Tranche de vie (en ce temps de confinement) – Dakar Mercredi 1er avril  2020, il est 19h40, des Sénégalais de la haute banlieue, qui n’avaient pas les yeux rivés sur la montre, se précipitent vers les cars rapides, qui  prenaient vingt-cinq (25 personnes), ne prennent que douze (12) désormais. Autant dire qu’il y a très peu de cars rapides pour plusieurs banlieusards. Ils se sentent pris au piège et ne savent pas à quel saint se vouer pour regagner à leur demeure à quelques minutes de l’instauration du couvre-feu à 20 heures. Il est trop tard pour beaucoup d’entr’eux , mais il faut chercher à rentrer chez soi vaille que vaille pour ne pas rester dans la rue. Heureusement pour les uns et les autres, les charrettes sont là et continuent à résister au temps de la modernité

Les charrettes mises à contribution

Les banlieusards, qui n’ont pas pu se trouver une place à bord des cars rapides, ne se font pas prier pour monter sur les charrettes.
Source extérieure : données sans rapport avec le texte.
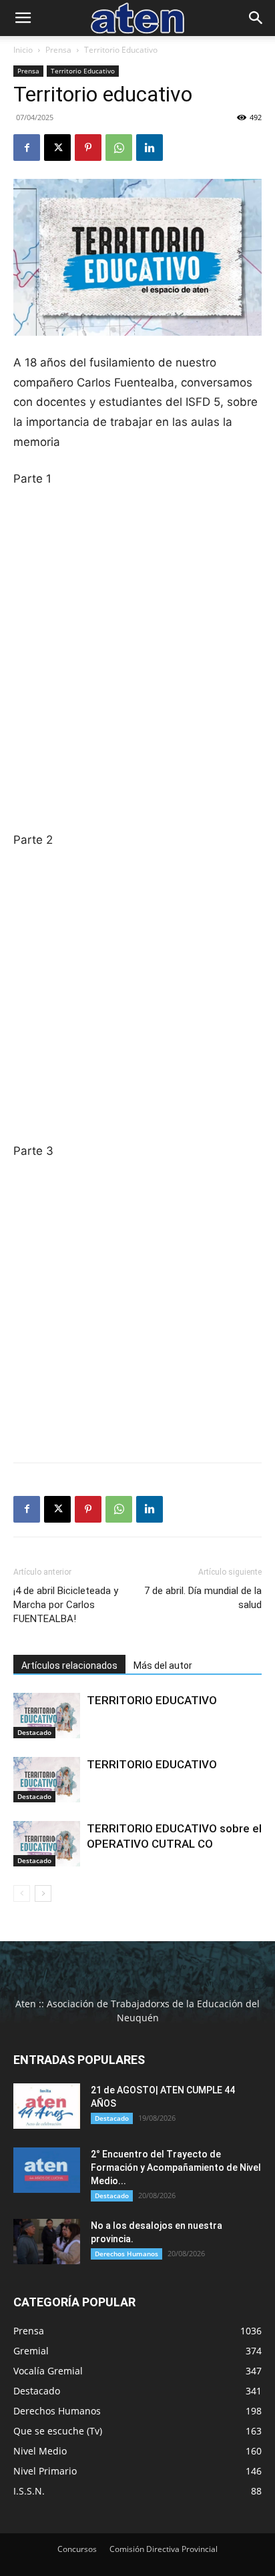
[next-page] (43, 1893)
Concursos (77, 2549)
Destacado (34, 1732)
Comme en attestent les propos de Magatte Mboup : « Il faut bien que je rentre chez moi, aux Parcelles Assainies. Je n’ai vraiment pas le choix. Il faut mieux être sur une charrette avec l’espoir de regagner sa demeure que rester dans la rue à attendre les véhicules, qui ne viendront certainement pas et être à la merci des forces de sécurité. » Contrairement à Magatte Mboup, le jeune commerçant ambulant, Moustapha Ndiaye ne se plaint pas du tout et assume pleinement sa faute commise. « Nous savons que le couvre-feu est instauré à partir de 20 heures précises donc si nous restons au marché voire au centre ville jusqu’à 20 heures moins il ne faut pas se plaindre du tout. Il faut tout simplement assumer son erreur et se taire, » a-t-il martelé sans ambages. Comme pour dire que les uns et les autres doivent avoir désormais leurs yeux rivés sur l’heure de l’instauration du couvre-feu pour éviter les surprises désagréables.